• _WHAT THE TASK REQUIRES_
Report how many lines of the listing below include the word "This". Give nothing but the number.
TASK DATA Start Marker
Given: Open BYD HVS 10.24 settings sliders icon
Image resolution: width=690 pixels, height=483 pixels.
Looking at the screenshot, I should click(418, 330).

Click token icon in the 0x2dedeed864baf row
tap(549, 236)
TASK DATA End Marker
TASK DATA Start Marker
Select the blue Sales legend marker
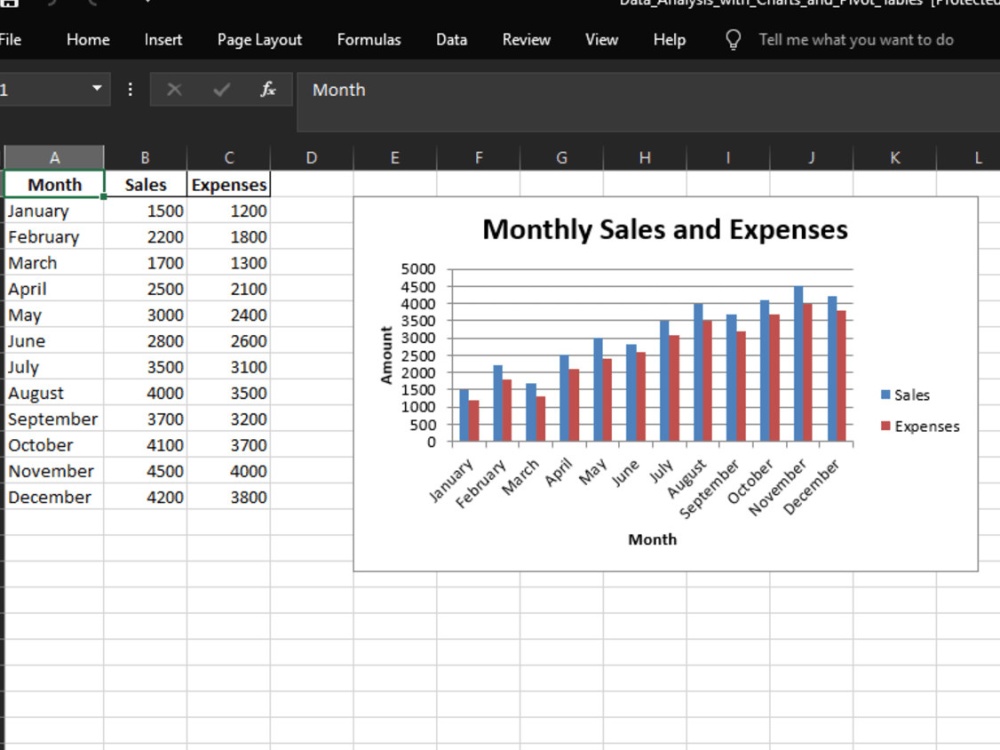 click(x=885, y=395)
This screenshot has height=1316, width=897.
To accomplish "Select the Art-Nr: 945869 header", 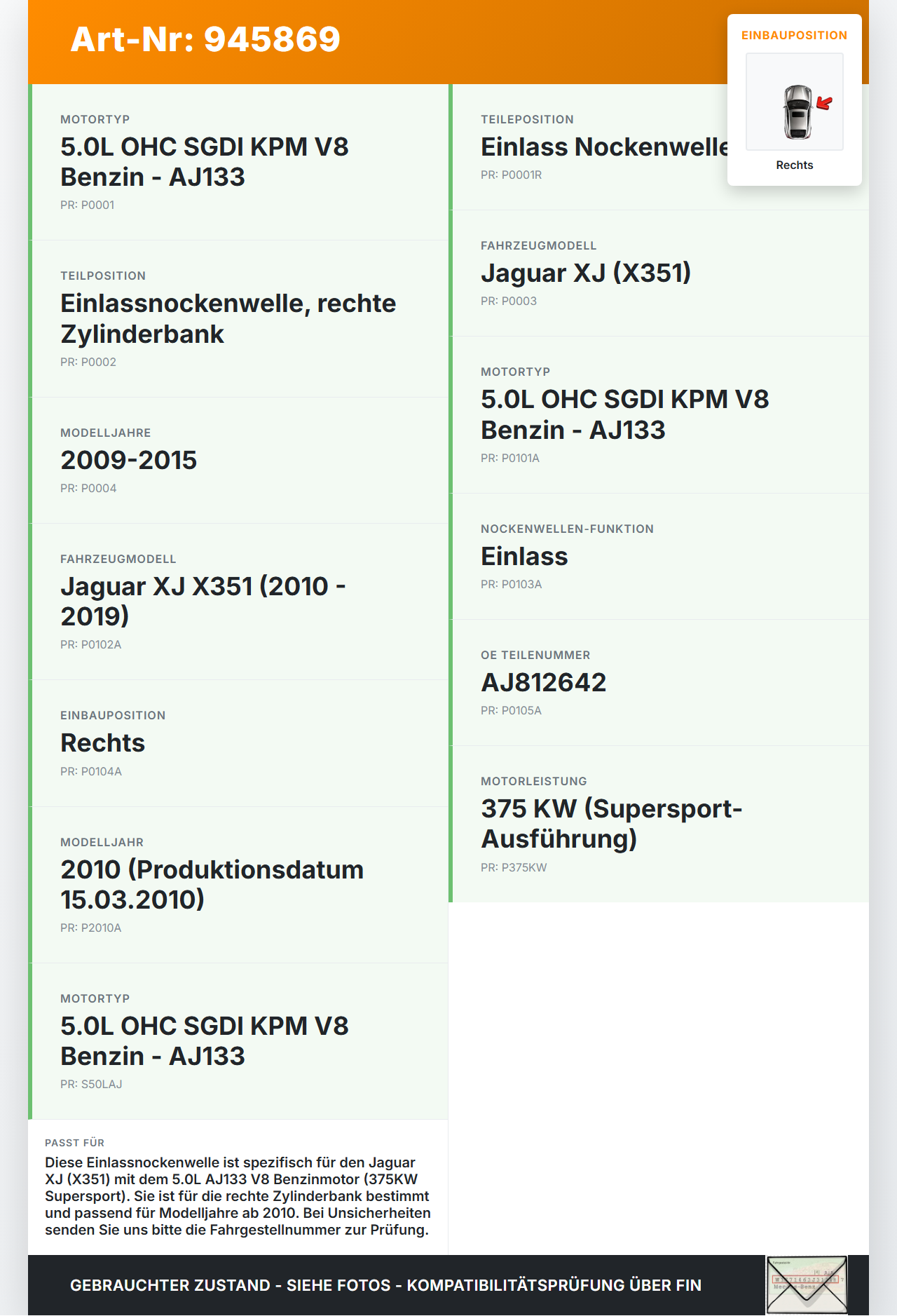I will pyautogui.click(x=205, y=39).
TASK DATA End Marker
TASK DATA Start Marker
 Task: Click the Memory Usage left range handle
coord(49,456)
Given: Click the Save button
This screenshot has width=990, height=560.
TASK DATA End Marker
• _THE COMPLETED TASK_
2